● Task directions
Each line of the listing, apart from the pictures, is to be printed exactly.

++++++++++

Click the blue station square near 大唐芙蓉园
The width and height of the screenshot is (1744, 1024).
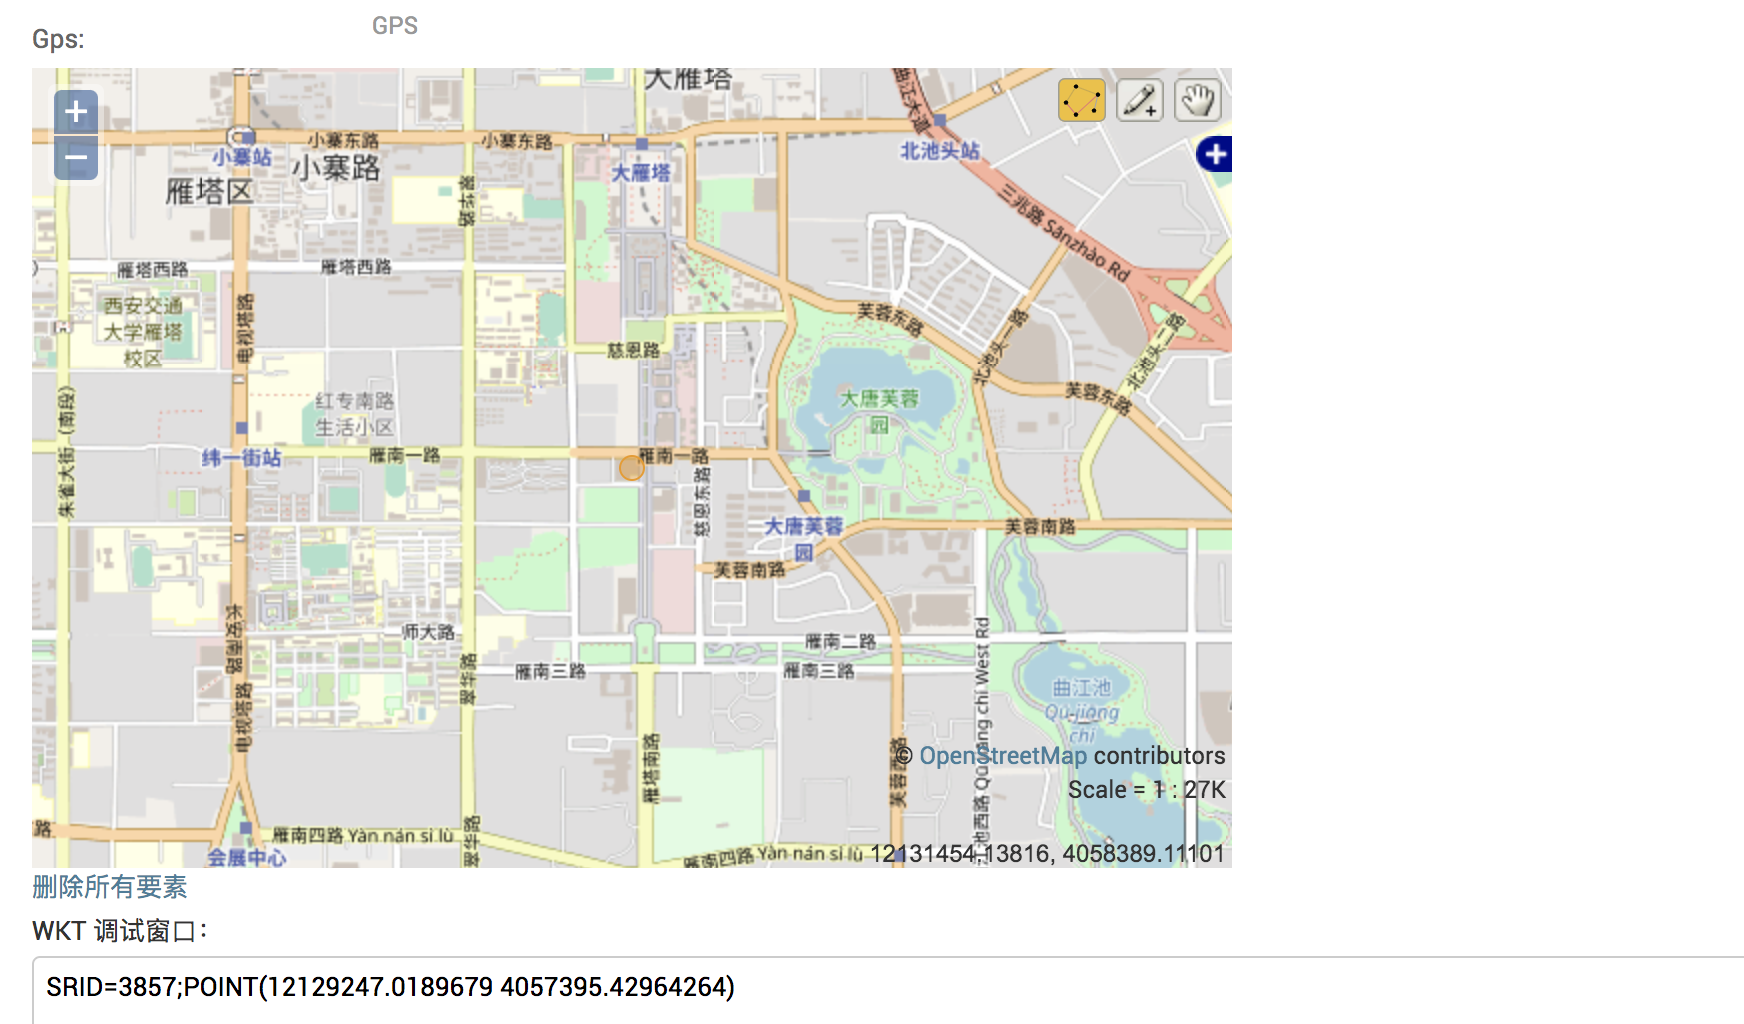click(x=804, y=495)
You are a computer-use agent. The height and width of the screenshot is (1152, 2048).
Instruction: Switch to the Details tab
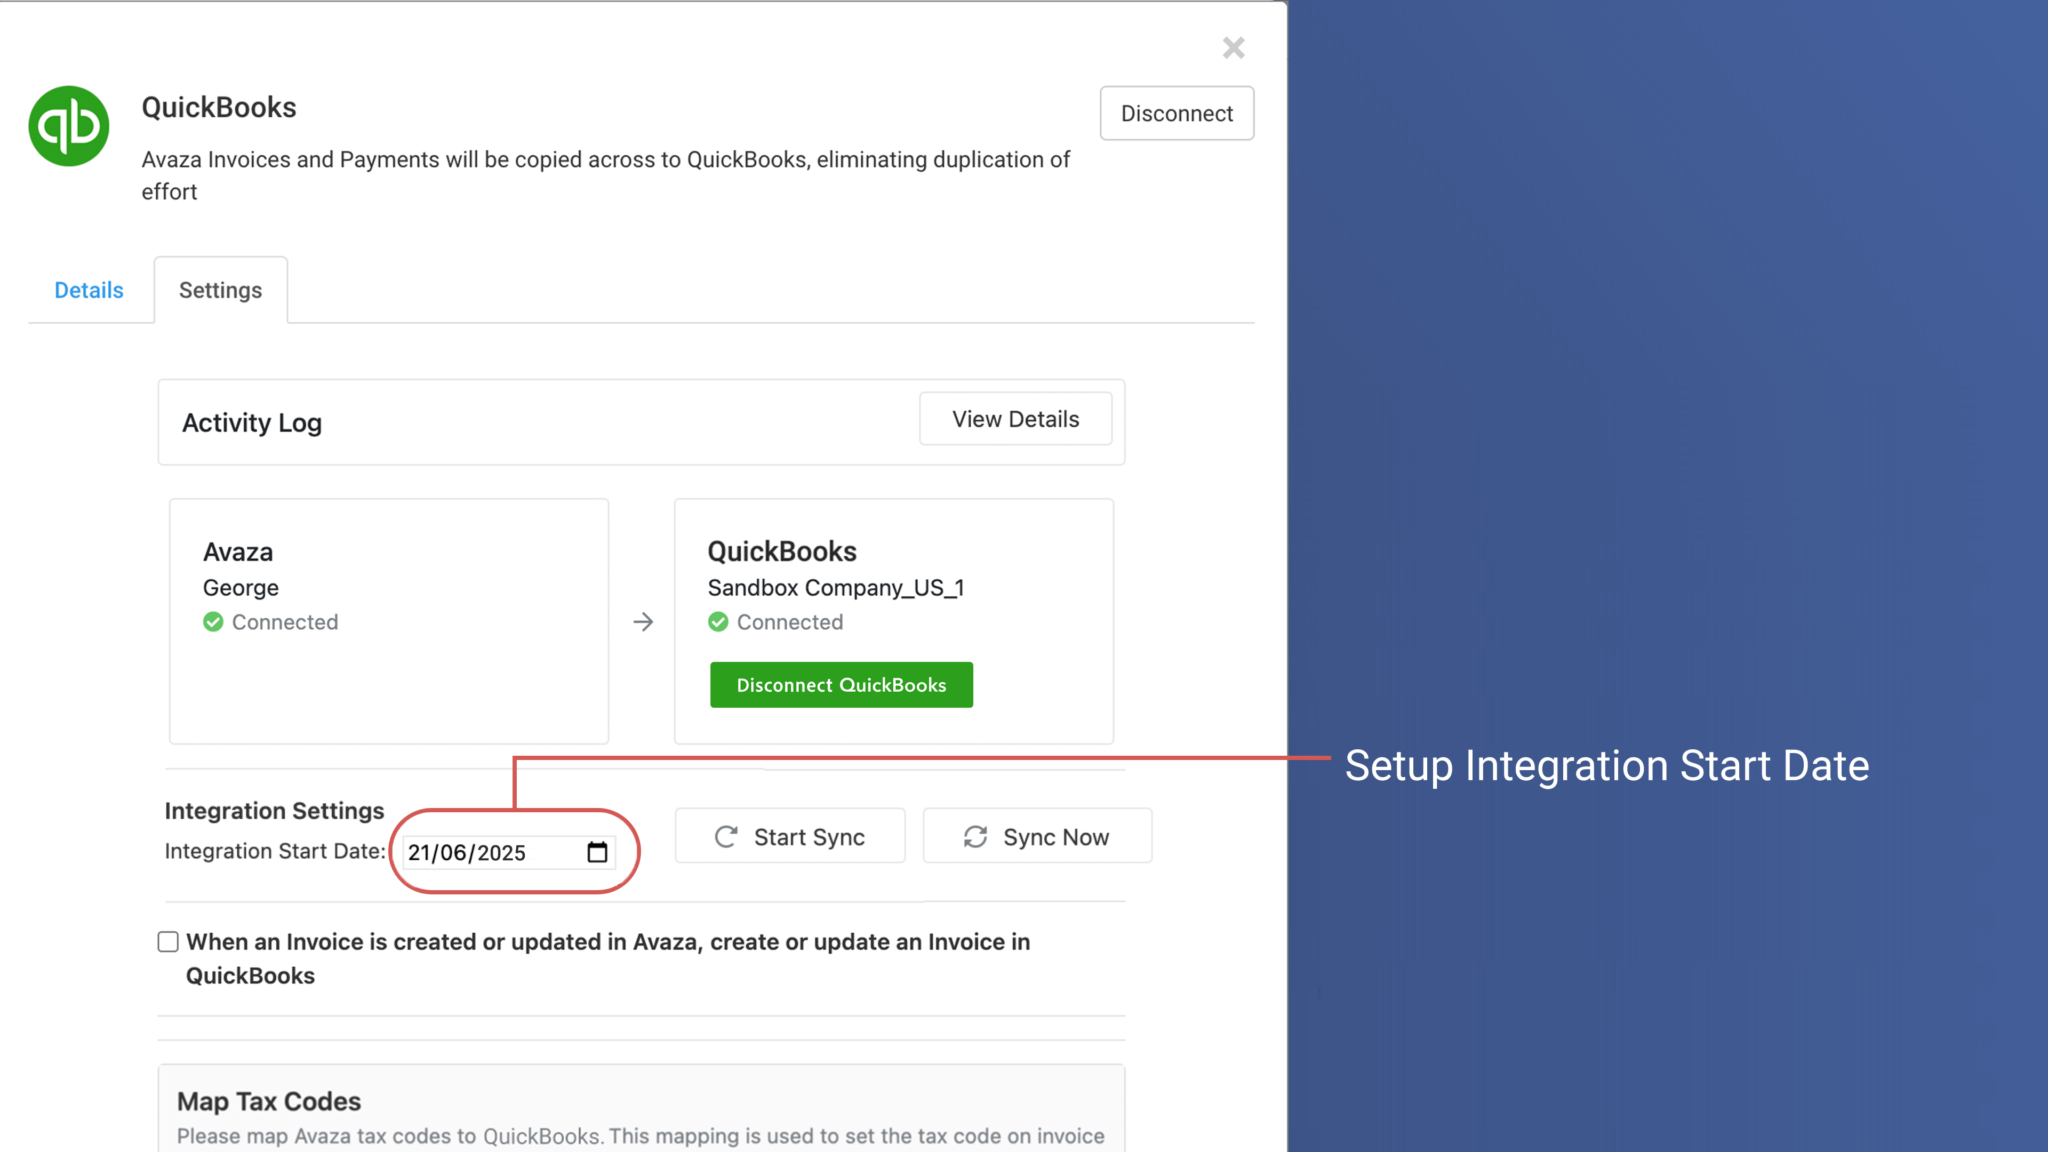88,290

++++++++++

● Exercise result
Click the blue station square near 大唐芙蓉园
The width and height of the screenshot is (1744, 1024).
click(x=804, y=495)
You are a computer-use agent. The height and width of the screenshot is (1152, 2048).
Instruction: Switch to the Details tab
88,290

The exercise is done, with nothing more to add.